Question

Java Problem: Please answer both parts of the question fully:

(a). Write Java code for a method to test if a LinkedList<Long> has Long values that form a Fibonacci sequence from the beginning to the end and return true if it is and false otherwise. A sequence of values is Fibonnaci if every third value is equal to sum of the previous two. Eg., 3,4,7,11,18,29 is a Fibonacci sequence whereas 1,2,3,4 is not, because 2+3 is not equal to 4. Any sequence containing only two values is Fibonacci. If the list has <=1 value, then it is NOT Fibonacci. Make sure to test the code for correctness before submission and you don’t need to submit test results.

public boolean isFibonacci(LinkedList<Long> li) {

//

}
Estimate in big-oh notation the run-time complexity of the method as a function of the size of the list n.

(b). Write Java code for extending the ArrayList<E> class of java.util.* to ExtArraayList<E> that includes the following one method:

public boolean equals(ExtArrayList<E> eal)

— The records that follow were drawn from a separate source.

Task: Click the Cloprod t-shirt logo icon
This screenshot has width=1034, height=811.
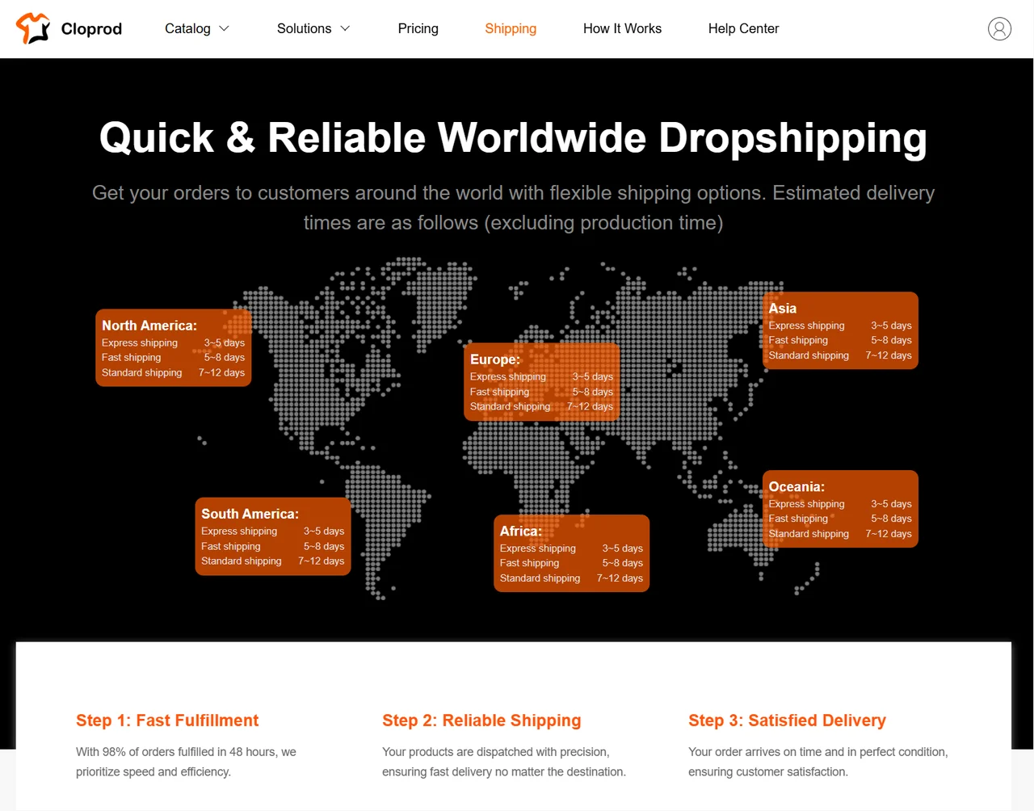Action: point(33,28)
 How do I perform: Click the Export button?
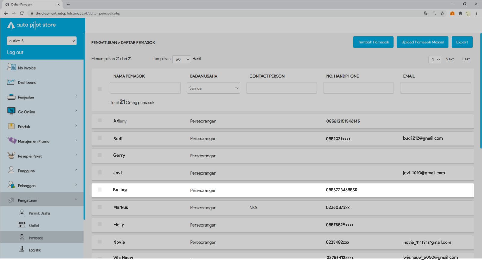462,42
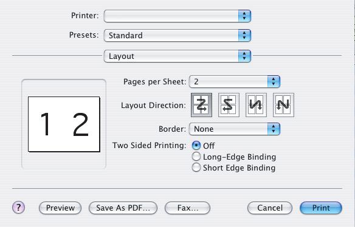Open the purple Help question mark

(19, 208)

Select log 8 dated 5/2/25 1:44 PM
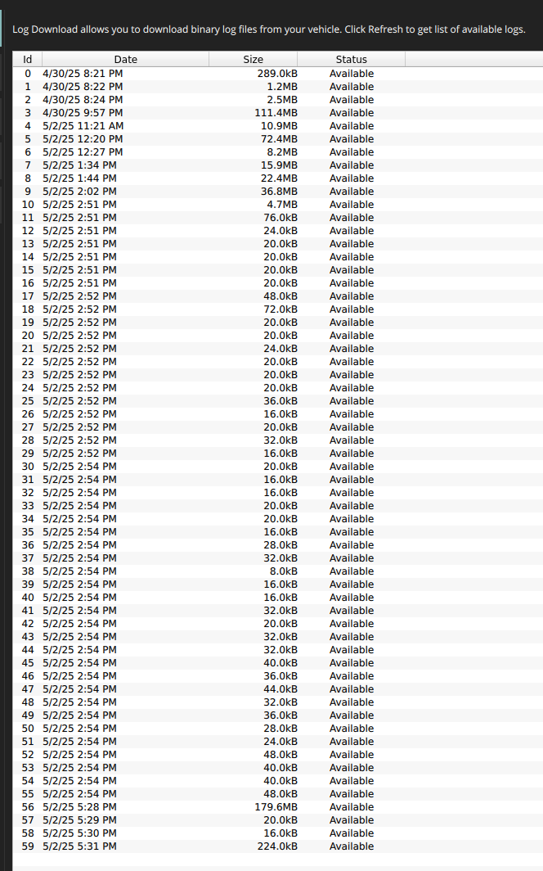click(278, 178)
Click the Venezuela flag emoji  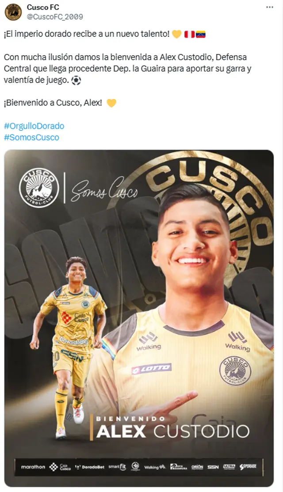[x=200, y=34]
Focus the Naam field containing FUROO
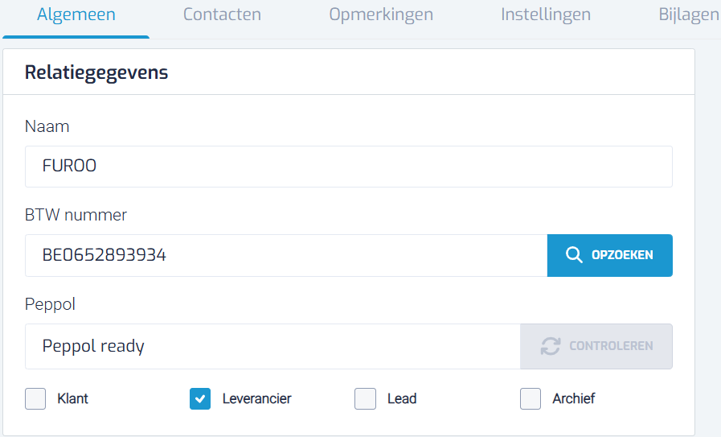Image resolution: width=721 pixels, height=437 pixels. click(x=349, y=167)
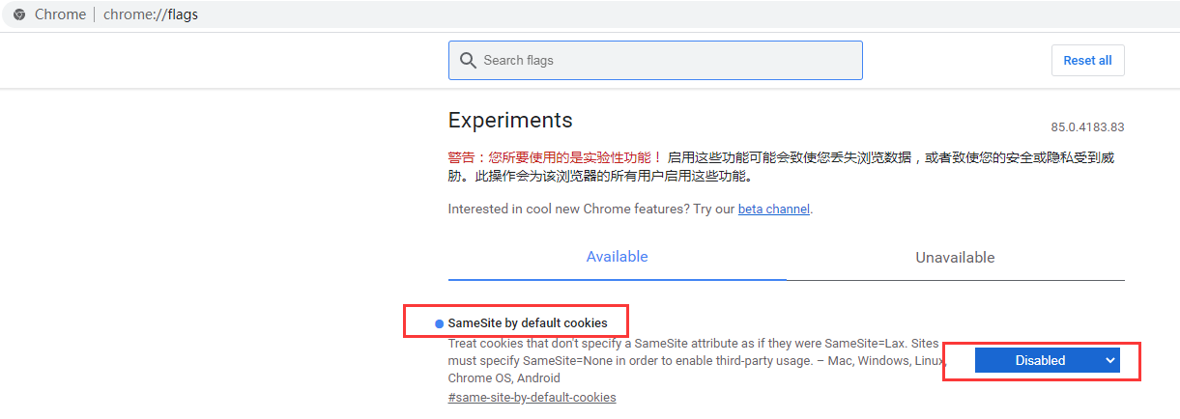Click the SameSite by default cookies title

(528, 322)
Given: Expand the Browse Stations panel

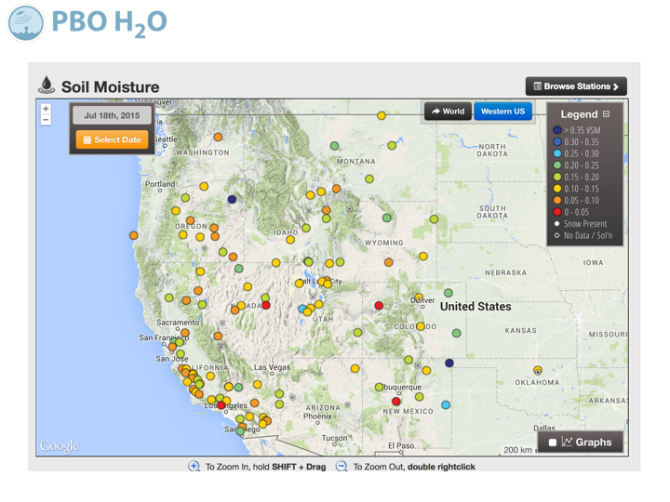Looking at the screenshot, I should 576,86.
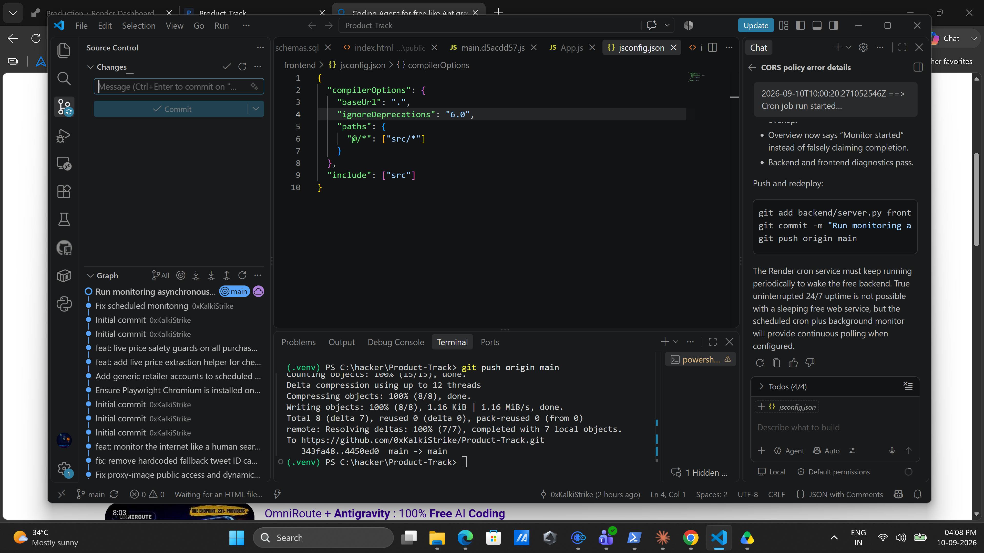Copy the chat response with clipboard icon
This screenshot has height=553, width=984.
coord(776,363)
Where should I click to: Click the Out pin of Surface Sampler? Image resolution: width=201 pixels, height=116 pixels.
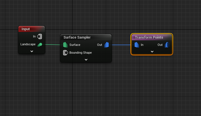click(x=107, y=45)

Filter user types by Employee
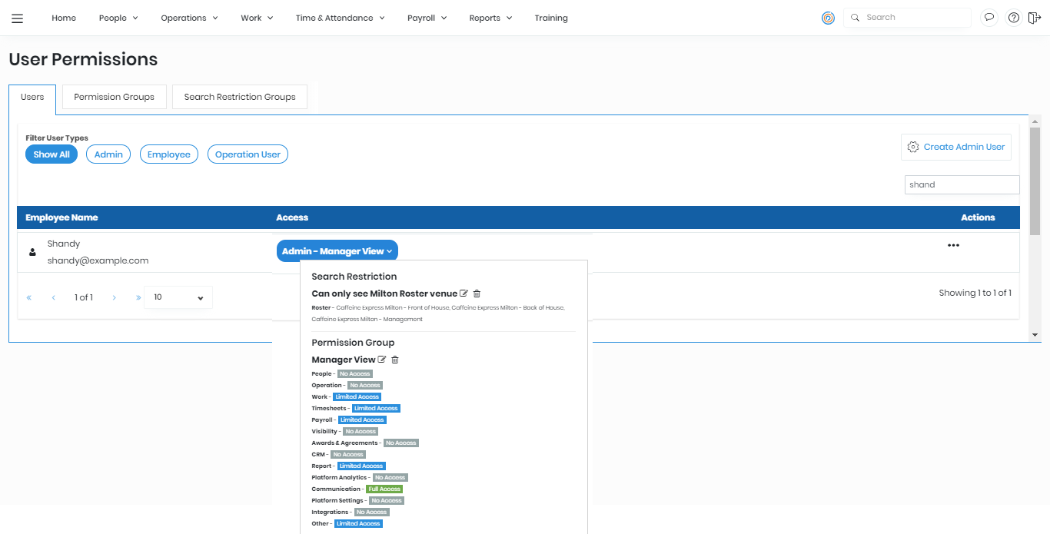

// returns true if the values in this list is the same as in eal. For instance, if E is Integer and this has {2,1,3,1,6} and eal has {1,2,3,1,6} then you should return true. If eal has {1,2,3,6}, you should return false. Clearly the size of each should be the same but obviously there is more to it than that. You can assume the existence of equals()method for testing equality of E. Do not use specific types like String or Integer. Estimate the run-time complexity of the methods assuming the size of the list is n.

Answer 1

(a)

/* method to test if a LinkedList<Long> has Long values that form a Fibonacci sequence from the beginning to the end and return true if it is and false otherwise.*/

public boolean isFibonacci(LinkedList<Long> li) {

       // check if size is atleast 2   

if(li.size() >= 2)

             {

                    // get the first 2 values of the linked list

                    long f1 = li.get(0);

                    long f2 = li.get(1);

                    /* loop over the linked list, starting from index 2

                    and check if this element is sum of the previous 2, if not return false, else assign 2^nd element to 1^st element and assign the current element to 2^nd element*/

                    for(int i=2;i<li.size();i++)

                    {

                           if(li.get(i) != (f2+f1))

                                 return false;

                           f1= f2;

                           f2 = li.get(i);

                    }

                   

                    return true;

             }

            

             return false;

}

//end of method

The time complexity of the method is O(n) since the for loop runs for a maximum of n times, where n is the size of the linked list. The worst time complexity will be of O(n).

(b)

public class ExtArrayList<E> extends ArrayList<E> {

             

       // returns true if the values in this list is the same as in eal

public boolean equals(ExtArrayList<E> eal)

       {

             // check if size is same

             if(size() == eal.size())

             {

                    int count1, count2;

                    // loop over the calling ArrayList

                    for(int i=0;i<size();i++)

                    {

                           count1 = 0;

                           count2 = 0;

             // loop to count the number of times ith element occurs in this list

                           for(int j=0;j<size();j++)

                                 if(get(i).equals(get(j)))

                                        count1++;

       // loop to count the number of times ith element occurs in this passed list

                           for(int j=0;j<eal.size();j++)

                                 if(get(i).equals(eal.get(j)))

                                        count2++;

       // check if both counts are same or not, if not then return false              

                           if(count1 != count2)

                                 return false;

                    }

                   

                    return true;

             }

            

             return false; // if size is not the same

       }

}

The time complexity of the method is O(n²) because the outer loop runs n times, where n is the size of the list and to count the number of times each element occurs in both lists, the for loop runs n times. So the inner loop also runs for n times giving the complexity of O(n²)